Major Zach McCallister’s mission is to infiltrate the Cheyenne and convince them to peacefully return to their reservation. But there is a much larger purpose to his pursuit of the tribe and that is to find his son. Taken captive in a raid that left his mother dead, Zach believes the golden haired boy rumored to be living among the Cheyenne just may be his son. He has come to Dodge City in search of Little Wolf’s wife, hoping to convince her to assist him in locating the tribe and can hardly believe his luck when the woman walks into the saloon looking for a guide.
Caroline is a tough yet lovable woman despite the hard shell she wears so easily.
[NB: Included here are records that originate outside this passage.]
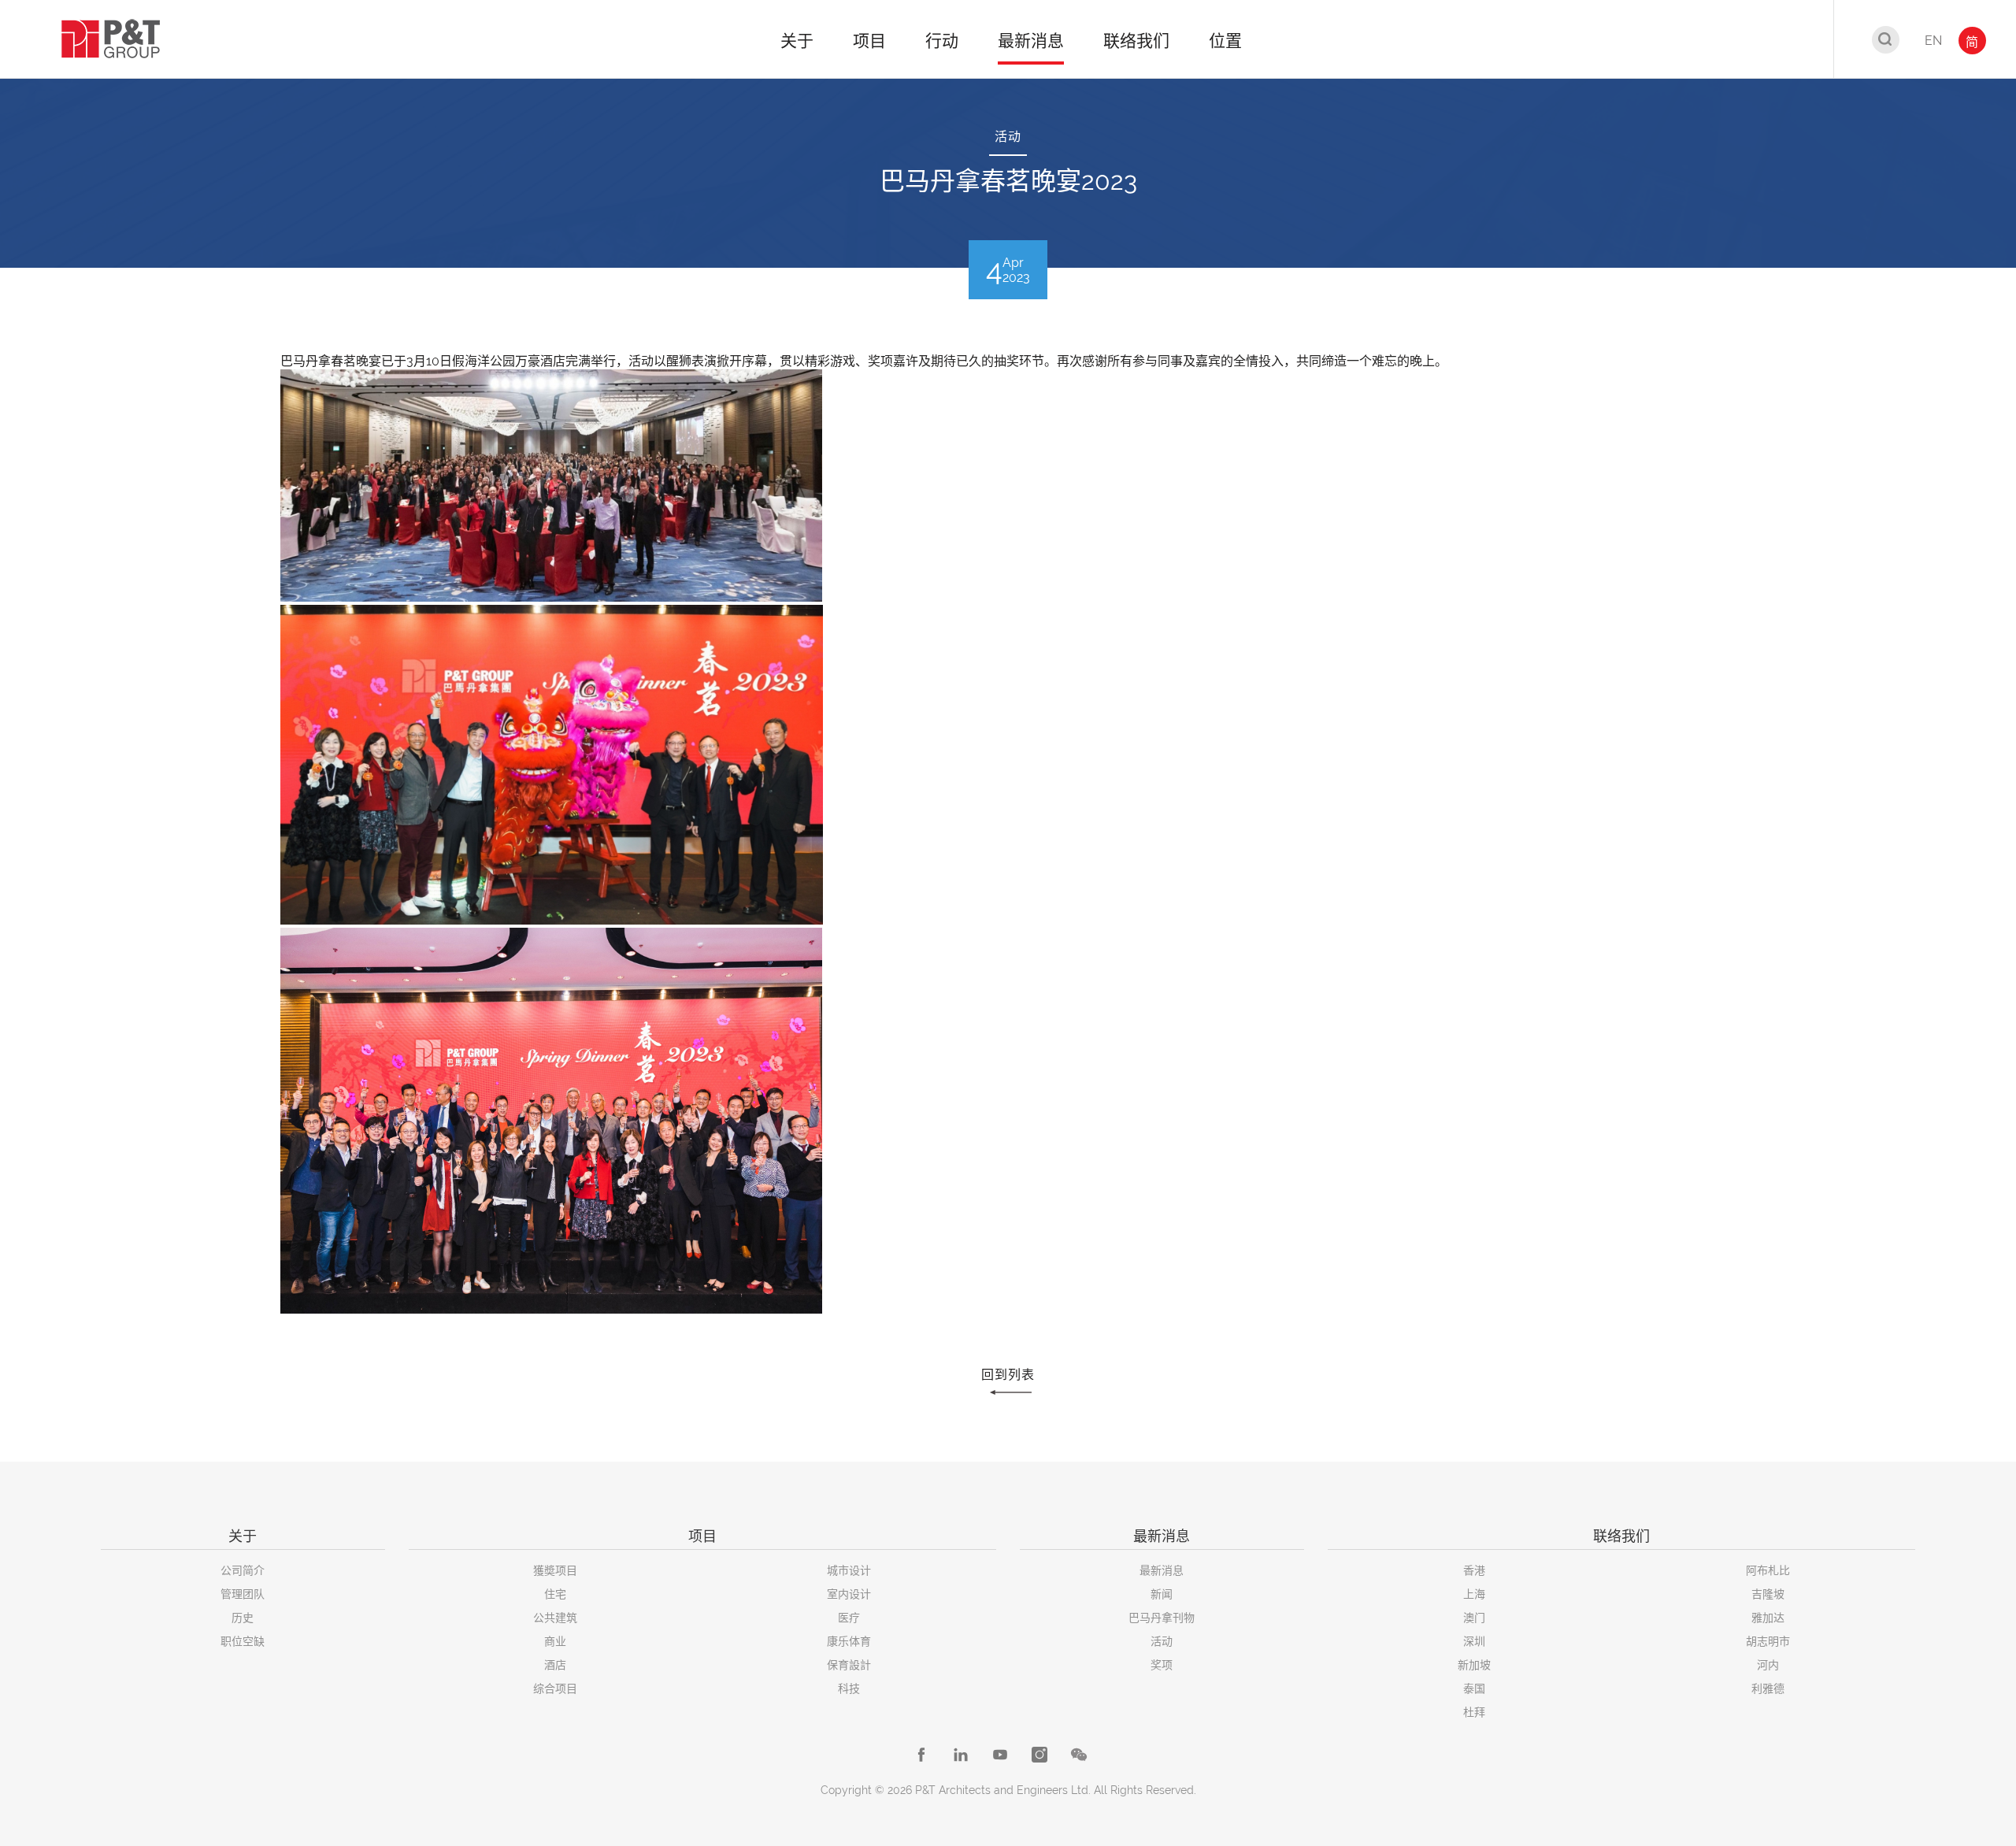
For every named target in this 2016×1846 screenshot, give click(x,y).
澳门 (1474, 1617)
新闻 (1162, 1594)
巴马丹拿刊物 (1161, 1617)
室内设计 (849, 1594)
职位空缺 (242, 1641)
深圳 (1474, 1641)
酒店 (555, 1665)
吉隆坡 (1767, 1594)
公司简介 (242, 1570)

Zach is something Caroline rarely sees – a gentleman of sorts with too many proper manners and far too much consideration for a lady. During a battle of the wills with Zach about just who will be in charge on the trail she quickly takes the offense (from the ARC).
“We haven’t even hit the trail yet, and already I’m sick of listening to you talk, talk, talk. Didn’t you hear the men in the saloon earlier? I am not a lady,” she said, emphasizing each word. “You do not have to ‘ma’am’ me. Don’t sashay around me like you’re escorting me to afternoon tea. Don’t assist me, unless it’s to provide cover if we come upon trouble or maybe share your ammunition. Do I make myself clear?”
As you can see, Caroline is not a woman who gives into demands but she can drive a team of six mules, cook skillfully on the trail, and fire a gun with precision. Yet she is a reasonable woman as well and knows she must have a strong, honorable man such as Zach to fulfill her mission. Her rough demeanor is half act and half self-preservation.
Zach is a man to respect as well as a man who respects Caroline. He doesn’t take well to her claim that she is “running this outfit” and figures it best to let her think so rather than prove otherwise, but Zach is a man’s man and doesn’t fall in line as Caroline demands. Instead of forcing her to rely on his expertise, he steps back, takes care not to invade her personal space, and proceeds with caution. Ruefully he reflects that he might as well try to saddle a twister as earn her trust.
Caroline and Zach are evenly matched characters who are both dynamic and easy to care about. Their love story is almost secondary to the plight of the Cheyenne but no less strong for it. Caroline bears many scars, both physically and mentally, and the constant rejection she has experienced since returning to Dodge City has left her with the belief that no one, other than the Cheyenne, can ever truly care for her. Zach is one of those strong yet silent heroes with a solid sense of both fairness and duty even when those traits seem to thwart his search for his son repeatedly. The development of their love is slow moving as it should be since theirs is a complex relationship full of the ghosts that trigger distrust and fear.
If ever there was a book that qualified for the old adage “The book doesn’t fit the cover”, this is it. The cover screams torrid romance and is an injustice to the moving historical writing within. Kate Lyon knows her history and writes not only about a woman shaped by two cultures and torn apart by conditions beyond her control, but she also gives the reader a realistic, but not too graphic, account of the harsh treatment of the Cheyenne people. The story’s originality does falter however, for the last thirty pages or so when the author begins telling events rather than letting the reader experience them. Although this development as well as the sudden appearance of several overused romance scenarios in these final pages kept the book from reaching DIK level, I still highly recommend Hope’s Captive. Just remember, don’t be fooled by the cover.